The social agenda for politicians has narrowed rather than broadened because so many of the social objectives of previous generations have been achieved. Health care remains the number one issue in the popular mind because Obamacare was so successful that the only thing people want is to expand it rather than change it. Getting rid of mass incarceration is just an extension of the Liberal idea of rehabilitating prisoners, though this time without worrying too much about whether you can fix broken souls, just about whether they can be managed without extended prison time and the damage that itself does to the convicts. The working conditions at Amazon and WalMart can be improved if we alter NLRB rules that make it difficult for unions to organize. Gun control of the sort provided by the Brady Bill will reduce mass shootings because it did so for the ten years the Brady Bill was in force. So it is no wonder people prefer climate change to be their pet political issue. It is something which you can moan about to your heart’s content without anything ever being done that would be enough to combat the problem or that might truly inconvenience you. Not that there are not social problems which remain unaddressed. Rural and inner city poverty remain incalcitrant, even if Donald Trump only recognizes people of color as being poor. We also don’t know what to do about the student loan crisis, which is just the tip of the iceberg of the social problem of education, where we don’t know how to give poor kids a fair chance at an education or, at the other end of the spectrum, how to allocate college spaces fairly.

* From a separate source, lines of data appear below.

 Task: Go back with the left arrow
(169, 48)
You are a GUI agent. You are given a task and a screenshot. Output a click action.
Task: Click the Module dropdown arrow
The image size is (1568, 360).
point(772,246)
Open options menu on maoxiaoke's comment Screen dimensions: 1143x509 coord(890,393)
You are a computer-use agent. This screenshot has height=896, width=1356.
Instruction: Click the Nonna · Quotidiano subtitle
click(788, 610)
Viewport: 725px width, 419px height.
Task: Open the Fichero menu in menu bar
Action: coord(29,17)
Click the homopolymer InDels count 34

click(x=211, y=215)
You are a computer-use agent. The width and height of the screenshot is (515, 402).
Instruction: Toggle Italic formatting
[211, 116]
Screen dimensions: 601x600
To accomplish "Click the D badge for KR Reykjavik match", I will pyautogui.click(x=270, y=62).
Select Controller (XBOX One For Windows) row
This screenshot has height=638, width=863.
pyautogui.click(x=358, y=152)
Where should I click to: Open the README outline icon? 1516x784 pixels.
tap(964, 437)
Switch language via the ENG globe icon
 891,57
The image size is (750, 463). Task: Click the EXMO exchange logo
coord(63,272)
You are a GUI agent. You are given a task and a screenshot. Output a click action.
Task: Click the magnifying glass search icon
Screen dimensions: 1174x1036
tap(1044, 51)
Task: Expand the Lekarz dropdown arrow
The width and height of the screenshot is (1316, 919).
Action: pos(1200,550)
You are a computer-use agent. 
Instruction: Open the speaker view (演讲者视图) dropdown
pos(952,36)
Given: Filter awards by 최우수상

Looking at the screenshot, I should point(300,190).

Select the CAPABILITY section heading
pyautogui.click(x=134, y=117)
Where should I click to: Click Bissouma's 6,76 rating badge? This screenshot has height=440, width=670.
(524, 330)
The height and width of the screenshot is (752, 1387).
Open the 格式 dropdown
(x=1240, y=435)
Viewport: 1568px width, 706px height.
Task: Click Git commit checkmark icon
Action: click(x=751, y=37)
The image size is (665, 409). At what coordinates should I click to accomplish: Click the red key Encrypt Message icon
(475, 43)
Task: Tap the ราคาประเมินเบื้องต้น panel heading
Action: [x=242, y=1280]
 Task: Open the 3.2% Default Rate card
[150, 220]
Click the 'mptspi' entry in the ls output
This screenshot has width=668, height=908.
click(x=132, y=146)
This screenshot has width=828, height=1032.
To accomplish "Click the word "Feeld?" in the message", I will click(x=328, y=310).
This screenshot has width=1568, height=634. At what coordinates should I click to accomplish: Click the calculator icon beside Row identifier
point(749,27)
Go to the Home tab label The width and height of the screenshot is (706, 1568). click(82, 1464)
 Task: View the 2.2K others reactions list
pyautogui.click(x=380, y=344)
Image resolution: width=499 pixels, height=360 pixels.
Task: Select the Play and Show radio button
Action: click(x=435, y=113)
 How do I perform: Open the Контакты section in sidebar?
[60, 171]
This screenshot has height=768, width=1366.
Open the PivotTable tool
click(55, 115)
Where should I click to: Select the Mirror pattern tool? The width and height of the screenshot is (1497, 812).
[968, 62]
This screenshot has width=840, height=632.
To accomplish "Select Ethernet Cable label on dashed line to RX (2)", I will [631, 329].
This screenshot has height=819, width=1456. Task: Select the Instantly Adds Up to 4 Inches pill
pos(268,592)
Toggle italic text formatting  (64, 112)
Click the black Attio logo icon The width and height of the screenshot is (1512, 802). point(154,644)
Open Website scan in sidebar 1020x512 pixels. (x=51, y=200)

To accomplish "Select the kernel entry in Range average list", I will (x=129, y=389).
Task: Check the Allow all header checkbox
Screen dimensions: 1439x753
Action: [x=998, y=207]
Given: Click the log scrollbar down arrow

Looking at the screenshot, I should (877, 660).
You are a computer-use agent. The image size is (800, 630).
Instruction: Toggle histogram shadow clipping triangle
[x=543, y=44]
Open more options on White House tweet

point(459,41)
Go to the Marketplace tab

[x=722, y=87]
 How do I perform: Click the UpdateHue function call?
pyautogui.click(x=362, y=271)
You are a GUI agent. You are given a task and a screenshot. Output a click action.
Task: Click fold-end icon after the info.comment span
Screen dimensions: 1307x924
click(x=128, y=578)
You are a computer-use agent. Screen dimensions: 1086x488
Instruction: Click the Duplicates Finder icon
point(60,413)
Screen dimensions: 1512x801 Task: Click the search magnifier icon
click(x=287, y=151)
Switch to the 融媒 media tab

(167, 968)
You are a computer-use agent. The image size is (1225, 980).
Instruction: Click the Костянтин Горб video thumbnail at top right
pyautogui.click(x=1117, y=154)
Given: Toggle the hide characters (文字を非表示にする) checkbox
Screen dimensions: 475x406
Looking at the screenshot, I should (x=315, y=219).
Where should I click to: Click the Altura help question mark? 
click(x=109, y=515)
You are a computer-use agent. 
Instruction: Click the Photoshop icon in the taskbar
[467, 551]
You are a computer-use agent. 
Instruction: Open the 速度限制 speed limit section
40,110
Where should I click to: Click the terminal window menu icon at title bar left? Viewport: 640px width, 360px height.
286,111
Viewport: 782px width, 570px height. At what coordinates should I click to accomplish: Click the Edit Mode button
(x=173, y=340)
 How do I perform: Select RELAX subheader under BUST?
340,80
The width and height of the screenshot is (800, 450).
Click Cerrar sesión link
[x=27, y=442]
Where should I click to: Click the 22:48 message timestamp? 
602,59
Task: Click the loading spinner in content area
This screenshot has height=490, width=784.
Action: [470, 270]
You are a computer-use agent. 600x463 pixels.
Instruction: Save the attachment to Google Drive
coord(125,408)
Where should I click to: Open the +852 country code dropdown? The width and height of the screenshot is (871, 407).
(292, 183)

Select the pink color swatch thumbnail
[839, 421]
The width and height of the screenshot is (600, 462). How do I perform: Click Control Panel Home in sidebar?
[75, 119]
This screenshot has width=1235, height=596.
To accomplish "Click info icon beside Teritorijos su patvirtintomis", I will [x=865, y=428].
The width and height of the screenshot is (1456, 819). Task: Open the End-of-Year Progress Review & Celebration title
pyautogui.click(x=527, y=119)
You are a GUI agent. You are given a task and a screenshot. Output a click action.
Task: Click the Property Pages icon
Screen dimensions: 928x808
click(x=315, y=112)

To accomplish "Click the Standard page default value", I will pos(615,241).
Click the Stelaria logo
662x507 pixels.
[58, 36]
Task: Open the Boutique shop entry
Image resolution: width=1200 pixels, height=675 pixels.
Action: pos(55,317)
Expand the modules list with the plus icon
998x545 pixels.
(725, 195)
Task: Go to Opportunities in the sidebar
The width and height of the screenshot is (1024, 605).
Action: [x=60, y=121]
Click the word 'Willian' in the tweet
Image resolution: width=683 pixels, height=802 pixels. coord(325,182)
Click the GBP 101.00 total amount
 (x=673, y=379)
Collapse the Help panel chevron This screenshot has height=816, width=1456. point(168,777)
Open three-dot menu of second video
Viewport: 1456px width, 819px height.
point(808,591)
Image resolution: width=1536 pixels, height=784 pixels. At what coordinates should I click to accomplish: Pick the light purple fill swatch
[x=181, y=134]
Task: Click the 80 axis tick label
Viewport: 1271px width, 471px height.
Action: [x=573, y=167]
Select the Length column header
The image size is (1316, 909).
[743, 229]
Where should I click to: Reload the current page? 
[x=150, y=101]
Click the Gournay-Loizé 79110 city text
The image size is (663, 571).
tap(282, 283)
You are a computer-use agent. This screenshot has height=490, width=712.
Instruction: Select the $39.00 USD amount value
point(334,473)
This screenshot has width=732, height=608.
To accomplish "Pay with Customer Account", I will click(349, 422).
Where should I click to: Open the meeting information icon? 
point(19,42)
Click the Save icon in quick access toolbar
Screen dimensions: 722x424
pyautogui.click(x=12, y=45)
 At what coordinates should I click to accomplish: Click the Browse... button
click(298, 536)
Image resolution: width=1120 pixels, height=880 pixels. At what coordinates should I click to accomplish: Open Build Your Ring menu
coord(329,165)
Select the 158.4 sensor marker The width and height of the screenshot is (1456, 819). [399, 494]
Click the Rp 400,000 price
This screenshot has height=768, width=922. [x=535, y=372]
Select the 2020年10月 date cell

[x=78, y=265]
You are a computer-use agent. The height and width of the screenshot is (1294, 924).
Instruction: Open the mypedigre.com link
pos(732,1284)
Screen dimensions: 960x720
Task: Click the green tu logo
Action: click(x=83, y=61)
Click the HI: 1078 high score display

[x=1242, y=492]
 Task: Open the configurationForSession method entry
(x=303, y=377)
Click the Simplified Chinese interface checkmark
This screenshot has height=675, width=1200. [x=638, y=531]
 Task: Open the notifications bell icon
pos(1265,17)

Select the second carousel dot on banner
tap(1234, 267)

Those issues will take a long time to resolve.

Parsing what is wrong with the political system will last only as long as Donald Trump is around. Then we will find issues of regionalism and “silo” politics, which have been around since the beginning of the republic, less salient. On the whole, without Donald Trump for the media to kick around, there would not be much to cover other than the spectacle of all those earnest and not so earnest people opening or not opening their hearts, but certainly opening their personalities, to the scrutiny of voters in exchange for the off shot chance that sometime late in their political careers, after a lifetime of trading favors, they might for a moment have a chance to do something significant in the national interest, though by that time they are so inured to the nature of politics that they might not recognize the moment when they are called on to be statesmanlike rather than calculating. For the nonce, noone, not even Moscow Mitch, has to be statesmanlike.

I don’t know for how long these post-political times will last, where people are able to enjoy their political tribalism because it has so little impact on their lives otherwise than in the cultural affinities it spawns with other people who see themselves either as the outsiders against the Establishment, or those who think, on the whole, that the Establishment of whatever party is, on the whole, capable of responsible government, able to manage the country well enough until some real danger appears, which is when we will need decisive and wise leadership, such a problem not even on the horizon, in that China is less interested in military expansion than in trade expansion, and the Arab oil states will have ever less of a market for their oil.

So people imagine the Internet or Artificial Intelligence or social media as an existential threat to the continued existence of our mental faculties or even our human nature in anything even resembling its present form because, it seems, we always need a bogeyman to scare us, to spur us into apocalyptic thinking, which is a failure of mind I choose to blame on Christianity, given its wedding of doom and gloom about the End of Days with a sense of the inherent corruptness of the human soul. If you get rid of those two things, then you are left with the liberal imagination, which finds fulfilling the acquaintance with other souls that is found in literature and politics, and with the wonders of the natural and social worlds. Why isn’t that enough?